No hay gobierno que haya escapado al escrutinio público y a la crítica analítica o mordaz, pero todos los anteriores al igual que esta administración se refugian en el enorme poder que les otorga el presidencialismo mexicano que ya no da para más.

El discurso de López Obrador es una vacuna contra el fracaso de sus políticas. Cuando se profundicen los problemas, pero en especial la atonía económica debida a la paralización de las inversiones tendrá toda una galería de enemigos de la 4T para justificar ante su público porque las cosas no salieron bien.

En sus 40 años de activismo en política, primero como priista, luego perredista, para seguir como dueño de un partido político, tuvo la oportunidad de imaginar cientos de fórmulas discursivas para convencer a la gente de que las cosas estaban mal y de que la única opción era él.

En una suerte de existencialismo caduco, supone que, en el peor de los casos (que para él es el mejor), el mundo debe refundarse a partir de la destrucción total del anterior que es del todo corrupto y en su discurso se revelan enormes digresiones y luchas contra un mundo que ya no existe y que esta solo vigente en sus viejas visiones.

Es quizás un idealista que nunca tuvo el tiempo suficiente para diseñar una praxis que funcionara, y está atado por su discurso, que a fuerza de repeticiones y la insistencia en crear nuevos adversarios todos los días sin lograr que el mundo a su alrededor cambie, lo está orillando a expresiones cada vez más despóticas.
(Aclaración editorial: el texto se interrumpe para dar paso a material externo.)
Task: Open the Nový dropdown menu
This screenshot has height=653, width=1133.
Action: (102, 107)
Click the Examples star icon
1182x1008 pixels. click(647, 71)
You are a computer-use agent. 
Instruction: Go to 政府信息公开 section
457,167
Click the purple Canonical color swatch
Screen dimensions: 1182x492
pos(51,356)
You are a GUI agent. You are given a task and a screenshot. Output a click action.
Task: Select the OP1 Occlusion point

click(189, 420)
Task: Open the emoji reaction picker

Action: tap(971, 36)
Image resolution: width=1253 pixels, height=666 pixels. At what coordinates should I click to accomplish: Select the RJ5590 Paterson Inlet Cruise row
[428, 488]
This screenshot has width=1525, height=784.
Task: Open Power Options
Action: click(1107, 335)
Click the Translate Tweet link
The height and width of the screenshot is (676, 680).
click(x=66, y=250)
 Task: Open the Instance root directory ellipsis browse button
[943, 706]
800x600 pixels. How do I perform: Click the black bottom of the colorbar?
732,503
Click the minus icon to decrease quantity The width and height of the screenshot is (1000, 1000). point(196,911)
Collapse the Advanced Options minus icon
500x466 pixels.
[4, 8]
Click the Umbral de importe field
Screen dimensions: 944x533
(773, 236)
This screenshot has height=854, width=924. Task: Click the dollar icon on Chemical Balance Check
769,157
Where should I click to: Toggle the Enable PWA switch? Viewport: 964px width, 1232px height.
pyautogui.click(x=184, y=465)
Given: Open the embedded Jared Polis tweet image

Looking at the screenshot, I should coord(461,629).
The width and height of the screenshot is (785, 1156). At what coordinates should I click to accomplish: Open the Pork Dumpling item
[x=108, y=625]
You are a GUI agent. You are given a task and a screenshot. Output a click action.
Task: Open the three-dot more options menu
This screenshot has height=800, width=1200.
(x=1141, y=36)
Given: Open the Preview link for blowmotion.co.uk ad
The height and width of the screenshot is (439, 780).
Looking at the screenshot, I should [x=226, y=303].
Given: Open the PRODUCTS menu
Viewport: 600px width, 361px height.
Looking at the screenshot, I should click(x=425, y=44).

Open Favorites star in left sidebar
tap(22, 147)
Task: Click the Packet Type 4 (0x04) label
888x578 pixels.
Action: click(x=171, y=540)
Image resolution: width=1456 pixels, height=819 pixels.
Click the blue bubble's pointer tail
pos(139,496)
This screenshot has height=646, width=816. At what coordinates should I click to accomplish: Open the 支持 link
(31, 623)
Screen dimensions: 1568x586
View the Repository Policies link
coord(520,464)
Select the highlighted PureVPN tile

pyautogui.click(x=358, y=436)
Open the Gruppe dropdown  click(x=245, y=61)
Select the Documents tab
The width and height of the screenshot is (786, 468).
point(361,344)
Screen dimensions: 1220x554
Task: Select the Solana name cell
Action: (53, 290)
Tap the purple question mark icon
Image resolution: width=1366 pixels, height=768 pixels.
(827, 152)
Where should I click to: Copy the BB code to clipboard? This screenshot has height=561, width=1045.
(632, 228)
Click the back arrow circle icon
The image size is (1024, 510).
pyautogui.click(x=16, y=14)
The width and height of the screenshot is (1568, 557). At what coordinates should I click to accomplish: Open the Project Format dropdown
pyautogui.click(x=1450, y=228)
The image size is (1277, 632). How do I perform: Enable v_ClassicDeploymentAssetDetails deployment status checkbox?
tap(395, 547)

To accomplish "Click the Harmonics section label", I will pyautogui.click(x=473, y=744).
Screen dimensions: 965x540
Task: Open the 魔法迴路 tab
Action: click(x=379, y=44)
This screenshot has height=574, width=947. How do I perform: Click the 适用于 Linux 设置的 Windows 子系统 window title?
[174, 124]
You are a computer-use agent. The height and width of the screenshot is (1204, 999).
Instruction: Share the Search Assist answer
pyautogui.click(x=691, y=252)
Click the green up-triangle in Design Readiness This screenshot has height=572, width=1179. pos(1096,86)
Por atacar a la plutocracia local y mundial; porque para el discurso del presidente López Obrador no hay límites ni geográficos ni temporales; pierde de vista a los cientos de miles de pequeños empresarios y millones de profesionistas independientes que van viendo como su horizonte de posibilidades se enrarece debido a la nula habilidad que tiene el presidente para unir y crear confianza en el futuro.

Su discurso incluye un manejo del odio social muy selectivo, pero odio al fin. Todo en su diatriba es maniqueo, blanco o negro, conmigo o en mi contra, la 4T o el vacío, los mafiosos o el pueblo bueno, los buenos y los malos, etc.

Maniobra entre las leyes y la justicia para eludir el cumplimiento de las primeras y sin rubor alguno se autocalifica como diferente a todos los que él critica esperando con ello indulgencia total y plena.

Los únicos datos en los que confía son los de él que nunca exhibe como tampoco sus fuentes. Desacredita con ello a las propias fuentes oficiales y no desaprovecha ocasión para socavar la credibilidad de los órganos de gobierno autónomos como cómplices del neoliberalismo.

Su discurso ya no convence ni a su mismo gabinete y los que han mostrado su desaprobación no tienen sino el camino de la renuncia.

El mundo entero está observando cómo se enquista en la vida de México una lógica sin sentido y destino sostenible, porque para que funcione un discurso distribuidor primero deben garantizarse las condiciones para crecer y crear riqueza.

Su propósito subyacente ya demasiado a la vista, el control total de la constitución para el 2021 ya se está arriesgando debido al peso de la economía real, esa que solo entiende de que se logren cosas buenas y no discursos destructivos y cargados de agresiones diversas que nada esperanzador producen.